Jan. 16 (Bloomberg) — Sweetwater Energy Inc., a closely
held company that isolates plant-based sugars and sells them to
biofuel or biochemical producers, won its second $100 million
contract this month.
The 15-year agreement with Front Range Energy LLC, a U.S.
ethanol producer, will allow it to replace about 7 percent of
the corn processed each year at its ethanol refinery in Windsor,
Colorado, Sweetwater said today in an e-mailed statement.
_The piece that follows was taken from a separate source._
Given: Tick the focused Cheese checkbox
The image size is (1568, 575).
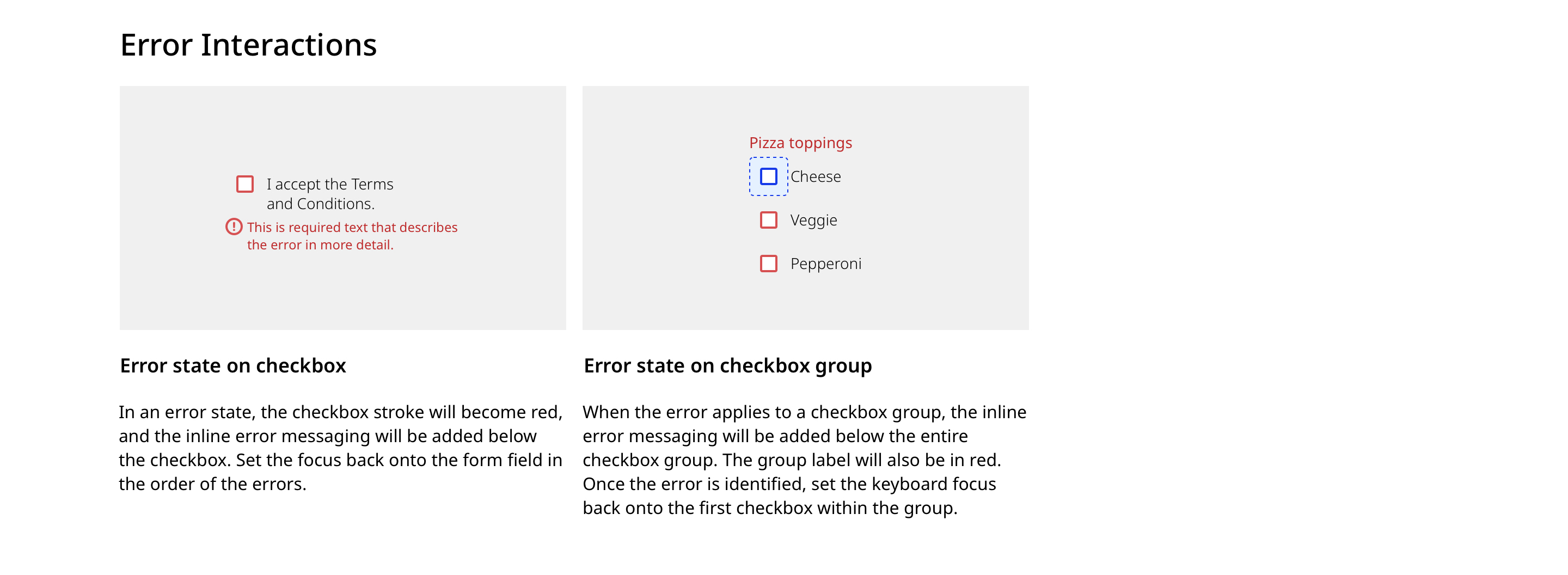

Incorporating Sweetwater’s sugars will let Front Range
produce about 3.6 million gallons a year of so-called cellulosic
ethanol, which is made from non-food sources. That will enable
the biofuel producer to enter a market that’s guaranteed to grow
during the next decade, due to government regulations, while
also improving its bottom line, said Front Range Vice President
Dan Sanders.
“Supplementing our corn with this sugar allows us to
displace some of the volatility of the corn market, with the
goal of moving a higher and higher percentage of our production
to cellulosic,” Sanders said in the statement.
U.S. gasoline and diesel producers are required to blend 36
billion gallons of biofuel a year into their products by 2022,
including 16 billion gallons of cellulosic biofuel.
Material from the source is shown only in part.